# Work to be completed
Please copy out, word for word, the part of the text below about loving trains that opens with the words containing "Educators need to" and closes with "to the story.".

# Text passage
* * * *

Educators need to stop telling students what they should learn and should start asking them what they want to learn. How crazy an idea is that?

I am in London as I write this. I have been riding the trains to get to places like Brighton and Sunbury for business meetings. I love riding trains.


Now, ordinarily the fact that I love trains would be of little interest to anyone, but there is more to the story.

Some years ago, when I was trying to get my father, who was over 80 and visiting me at the time, to do something he didn’t want to do, I told him we could ride the Chicago subway to get there and he immediately agreed.


OK. So my father and I both like trains. I loved riding down to Florida when I was a kid and waking up in Jacksonville after an all night trip from New York and seeing the sun shine and feeling warmth everywhere. My father and I rode together while my mother slept in a sleeping compartment. My love of trains started early. So just childhood unconscious emotional stuff right?


Except both of my grandsons, ages 5 and 3 as I write this love trains. Actually obsessed with trains is more like it. One lives in New York City and the other in Washington D.C. They each know every train and route in their respective cities and generally demand to watch trains when I play with them on Grandparent Games.

* * * *

Entries from a data collection
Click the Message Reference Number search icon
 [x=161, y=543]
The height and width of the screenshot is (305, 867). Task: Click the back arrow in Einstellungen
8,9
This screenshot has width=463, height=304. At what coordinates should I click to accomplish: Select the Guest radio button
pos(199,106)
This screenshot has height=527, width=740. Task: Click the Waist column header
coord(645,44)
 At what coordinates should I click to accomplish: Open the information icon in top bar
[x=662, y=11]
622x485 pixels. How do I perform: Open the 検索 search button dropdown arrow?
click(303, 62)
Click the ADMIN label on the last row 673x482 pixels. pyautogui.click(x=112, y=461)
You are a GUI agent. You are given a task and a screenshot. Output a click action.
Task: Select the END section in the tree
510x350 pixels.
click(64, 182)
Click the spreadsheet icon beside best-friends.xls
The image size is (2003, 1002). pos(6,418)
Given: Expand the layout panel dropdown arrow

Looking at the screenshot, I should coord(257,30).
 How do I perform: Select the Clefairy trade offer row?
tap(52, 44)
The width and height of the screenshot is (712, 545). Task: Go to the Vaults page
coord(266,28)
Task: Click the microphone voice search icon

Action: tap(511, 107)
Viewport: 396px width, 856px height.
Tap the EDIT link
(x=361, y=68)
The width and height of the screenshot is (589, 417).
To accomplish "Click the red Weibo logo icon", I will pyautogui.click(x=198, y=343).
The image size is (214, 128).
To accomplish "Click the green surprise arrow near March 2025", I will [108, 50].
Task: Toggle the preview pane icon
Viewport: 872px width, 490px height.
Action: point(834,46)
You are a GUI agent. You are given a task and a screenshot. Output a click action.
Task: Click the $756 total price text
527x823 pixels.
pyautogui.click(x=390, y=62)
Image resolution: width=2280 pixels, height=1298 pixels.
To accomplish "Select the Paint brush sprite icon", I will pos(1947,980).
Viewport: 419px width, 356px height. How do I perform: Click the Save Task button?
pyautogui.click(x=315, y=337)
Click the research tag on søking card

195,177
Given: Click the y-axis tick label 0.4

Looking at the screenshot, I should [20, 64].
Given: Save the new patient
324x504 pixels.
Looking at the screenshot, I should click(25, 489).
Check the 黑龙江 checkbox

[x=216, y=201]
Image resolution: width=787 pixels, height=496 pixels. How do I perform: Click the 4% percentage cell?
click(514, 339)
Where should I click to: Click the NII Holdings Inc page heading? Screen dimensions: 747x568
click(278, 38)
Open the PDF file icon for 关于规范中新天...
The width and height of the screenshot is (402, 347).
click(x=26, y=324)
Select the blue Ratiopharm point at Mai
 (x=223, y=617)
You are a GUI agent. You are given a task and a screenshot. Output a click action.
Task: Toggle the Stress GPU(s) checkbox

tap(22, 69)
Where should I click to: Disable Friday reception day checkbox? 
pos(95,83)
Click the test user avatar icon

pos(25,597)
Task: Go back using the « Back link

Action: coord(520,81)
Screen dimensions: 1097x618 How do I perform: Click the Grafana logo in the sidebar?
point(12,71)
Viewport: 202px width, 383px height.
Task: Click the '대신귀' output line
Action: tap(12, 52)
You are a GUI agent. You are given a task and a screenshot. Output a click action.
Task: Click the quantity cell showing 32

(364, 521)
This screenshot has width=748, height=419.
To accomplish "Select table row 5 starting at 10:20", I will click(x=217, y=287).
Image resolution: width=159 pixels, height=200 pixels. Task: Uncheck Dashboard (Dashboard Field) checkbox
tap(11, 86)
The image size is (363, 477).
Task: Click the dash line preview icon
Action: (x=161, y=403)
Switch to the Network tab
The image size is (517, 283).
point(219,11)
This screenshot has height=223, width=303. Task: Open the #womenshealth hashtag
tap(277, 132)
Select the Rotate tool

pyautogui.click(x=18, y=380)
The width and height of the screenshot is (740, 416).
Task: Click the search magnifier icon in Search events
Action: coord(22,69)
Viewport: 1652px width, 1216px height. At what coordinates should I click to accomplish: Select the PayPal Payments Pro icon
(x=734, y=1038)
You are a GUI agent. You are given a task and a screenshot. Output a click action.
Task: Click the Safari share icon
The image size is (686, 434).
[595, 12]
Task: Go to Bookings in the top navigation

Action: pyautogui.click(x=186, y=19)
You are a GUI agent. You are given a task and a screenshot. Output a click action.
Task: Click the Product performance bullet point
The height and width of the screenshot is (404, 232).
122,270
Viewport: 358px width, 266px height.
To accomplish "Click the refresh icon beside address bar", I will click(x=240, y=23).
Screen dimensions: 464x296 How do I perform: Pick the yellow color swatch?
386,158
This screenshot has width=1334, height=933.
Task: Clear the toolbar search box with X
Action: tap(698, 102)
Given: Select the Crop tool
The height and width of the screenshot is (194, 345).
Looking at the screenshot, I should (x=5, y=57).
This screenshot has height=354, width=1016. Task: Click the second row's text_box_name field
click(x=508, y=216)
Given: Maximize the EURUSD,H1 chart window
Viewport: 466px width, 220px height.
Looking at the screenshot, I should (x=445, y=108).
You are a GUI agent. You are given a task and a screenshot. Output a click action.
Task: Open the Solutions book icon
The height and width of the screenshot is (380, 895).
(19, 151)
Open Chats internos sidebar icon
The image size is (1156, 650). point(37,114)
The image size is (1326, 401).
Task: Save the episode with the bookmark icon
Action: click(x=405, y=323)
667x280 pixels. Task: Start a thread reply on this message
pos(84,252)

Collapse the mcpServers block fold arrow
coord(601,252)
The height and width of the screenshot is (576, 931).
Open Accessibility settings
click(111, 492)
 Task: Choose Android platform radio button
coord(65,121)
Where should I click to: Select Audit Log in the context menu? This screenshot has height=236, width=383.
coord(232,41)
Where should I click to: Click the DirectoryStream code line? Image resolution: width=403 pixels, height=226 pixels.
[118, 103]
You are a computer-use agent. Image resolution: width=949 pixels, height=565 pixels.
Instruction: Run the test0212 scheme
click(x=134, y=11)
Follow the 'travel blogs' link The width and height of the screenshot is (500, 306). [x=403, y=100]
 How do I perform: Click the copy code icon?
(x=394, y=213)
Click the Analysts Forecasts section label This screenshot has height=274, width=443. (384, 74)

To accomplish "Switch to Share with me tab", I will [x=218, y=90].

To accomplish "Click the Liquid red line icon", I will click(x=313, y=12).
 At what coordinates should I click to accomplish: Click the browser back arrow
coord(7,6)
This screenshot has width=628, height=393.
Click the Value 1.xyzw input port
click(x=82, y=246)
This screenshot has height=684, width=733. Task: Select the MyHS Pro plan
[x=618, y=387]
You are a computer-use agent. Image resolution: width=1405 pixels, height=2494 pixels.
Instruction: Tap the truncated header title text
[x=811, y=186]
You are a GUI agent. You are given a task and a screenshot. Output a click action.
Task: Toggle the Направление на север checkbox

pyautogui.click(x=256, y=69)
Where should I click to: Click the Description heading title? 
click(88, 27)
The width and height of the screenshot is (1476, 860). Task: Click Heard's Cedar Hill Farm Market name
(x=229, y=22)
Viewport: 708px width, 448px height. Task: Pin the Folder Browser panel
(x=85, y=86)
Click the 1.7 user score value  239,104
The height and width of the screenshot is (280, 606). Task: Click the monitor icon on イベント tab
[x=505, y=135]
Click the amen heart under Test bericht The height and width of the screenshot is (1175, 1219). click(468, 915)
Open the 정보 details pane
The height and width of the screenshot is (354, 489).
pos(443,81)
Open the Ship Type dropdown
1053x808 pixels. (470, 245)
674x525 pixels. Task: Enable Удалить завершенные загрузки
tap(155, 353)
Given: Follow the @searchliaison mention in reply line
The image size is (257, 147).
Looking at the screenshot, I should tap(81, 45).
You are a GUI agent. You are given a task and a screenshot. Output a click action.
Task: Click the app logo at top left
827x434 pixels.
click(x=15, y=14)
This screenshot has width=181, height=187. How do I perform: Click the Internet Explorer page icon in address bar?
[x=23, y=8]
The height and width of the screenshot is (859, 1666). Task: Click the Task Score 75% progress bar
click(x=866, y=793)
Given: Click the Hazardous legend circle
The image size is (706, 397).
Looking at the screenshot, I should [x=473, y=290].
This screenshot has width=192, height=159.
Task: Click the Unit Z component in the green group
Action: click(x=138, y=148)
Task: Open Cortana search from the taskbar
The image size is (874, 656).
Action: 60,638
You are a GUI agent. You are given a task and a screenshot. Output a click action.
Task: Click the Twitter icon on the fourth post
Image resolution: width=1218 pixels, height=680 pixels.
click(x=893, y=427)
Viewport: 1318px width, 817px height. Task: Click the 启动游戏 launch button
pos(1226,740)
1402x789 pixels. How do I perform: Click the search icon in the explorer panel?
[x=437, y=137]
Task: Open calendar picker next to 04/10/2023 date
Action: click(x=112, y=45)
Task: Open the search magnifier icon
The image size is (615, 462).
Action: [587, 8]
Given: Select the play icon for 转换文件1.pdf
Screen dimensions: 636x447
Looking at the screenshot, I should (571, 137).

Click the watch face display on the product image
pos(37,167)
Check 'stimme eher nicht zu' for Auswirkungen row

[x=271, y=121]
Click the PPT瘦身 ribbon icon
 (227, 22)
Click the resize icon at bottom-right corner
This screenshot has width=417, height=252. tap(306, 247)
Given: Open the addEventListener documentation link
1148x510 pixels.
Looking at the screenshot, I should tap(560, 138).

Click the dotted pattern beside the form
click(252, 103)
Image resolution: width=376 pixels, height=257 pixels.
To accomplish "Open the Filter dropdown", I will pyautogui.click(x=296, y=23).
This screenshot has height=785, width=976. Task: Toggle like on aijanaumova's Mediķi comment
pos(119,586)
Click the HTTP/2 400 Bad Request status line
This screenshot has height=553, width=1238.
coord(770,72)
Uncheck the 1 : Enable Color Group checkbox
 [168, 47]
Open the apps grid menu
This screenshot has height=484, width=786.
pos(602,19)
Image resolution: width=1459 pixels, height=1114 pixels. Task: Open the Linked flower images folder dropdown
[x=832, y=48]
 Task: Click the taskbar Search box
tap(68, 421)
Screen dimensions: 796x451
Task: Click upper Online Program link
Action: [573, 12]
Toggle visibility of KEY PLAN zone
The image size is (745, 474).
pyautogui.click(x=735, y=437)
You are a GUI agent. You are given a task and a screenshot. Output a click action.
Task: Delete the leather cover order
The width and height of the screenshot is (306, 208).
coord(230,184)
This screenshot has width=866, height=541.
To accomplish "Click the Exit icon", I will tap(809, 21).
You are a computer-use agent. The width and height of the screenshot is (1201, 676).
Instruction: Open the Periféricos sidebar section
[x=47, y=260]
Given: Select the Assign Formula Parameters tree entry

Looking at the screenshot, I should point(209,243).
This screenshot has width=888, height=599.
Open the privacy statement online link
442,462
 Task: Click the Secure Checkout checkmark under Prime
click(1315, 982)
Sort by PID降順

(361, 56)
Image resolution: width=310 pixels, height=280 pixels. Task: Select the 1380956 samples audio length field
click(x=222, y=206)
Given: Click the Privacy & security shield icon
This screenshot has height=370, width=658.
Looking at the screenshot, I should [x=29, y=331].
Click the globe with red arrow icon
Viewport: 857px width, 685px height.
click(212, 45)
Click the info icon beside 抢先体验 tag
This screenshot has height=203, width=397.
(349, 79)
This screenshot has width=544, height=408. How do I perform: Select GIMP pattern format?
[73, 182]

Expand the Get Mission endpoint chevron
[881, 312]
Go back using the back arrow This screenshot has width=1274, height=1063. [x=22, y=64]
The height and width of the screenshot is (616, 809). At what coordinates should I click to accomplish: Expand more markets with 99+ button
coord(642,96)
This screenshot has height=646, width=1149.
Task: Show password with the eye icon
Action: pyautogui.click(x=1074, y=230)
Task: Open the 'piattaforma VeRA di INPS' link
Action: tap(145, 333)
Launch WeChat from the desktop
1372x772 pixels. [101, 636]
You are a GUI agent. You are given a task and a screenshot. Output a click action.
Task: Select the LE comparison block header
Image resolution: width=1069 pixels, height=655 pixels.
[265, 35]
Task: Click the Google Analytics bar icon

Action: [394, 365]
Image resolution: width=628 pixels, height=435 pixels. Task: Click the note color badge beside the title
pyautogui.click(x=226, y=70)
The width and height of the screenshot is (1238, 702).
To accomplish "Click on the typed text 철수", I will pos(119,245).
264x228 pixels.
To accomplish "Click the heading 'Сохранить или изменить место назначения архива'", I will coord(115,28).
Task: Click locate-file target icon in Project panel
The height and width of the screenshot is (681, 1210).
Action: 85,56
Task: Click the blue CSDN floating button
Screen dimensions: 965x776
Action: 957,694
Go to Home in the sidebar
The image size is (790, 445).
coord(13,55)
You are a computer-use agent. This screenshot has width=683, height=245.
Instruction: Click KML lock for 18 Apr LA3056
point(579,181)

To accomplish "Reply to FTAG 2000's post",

* * * *

# Answer to this task
Educators need to stop telling students what they should learn and should start asking them what they want to learn. How crazy an idea is that?

I am in London as I write this. I have been riding the trains to get to places like Brighton and Sunbury for business meetings. I love riding trains.


Now, ordinarily the fact that I love trains would be of little interest to anyone, but there is more to the story.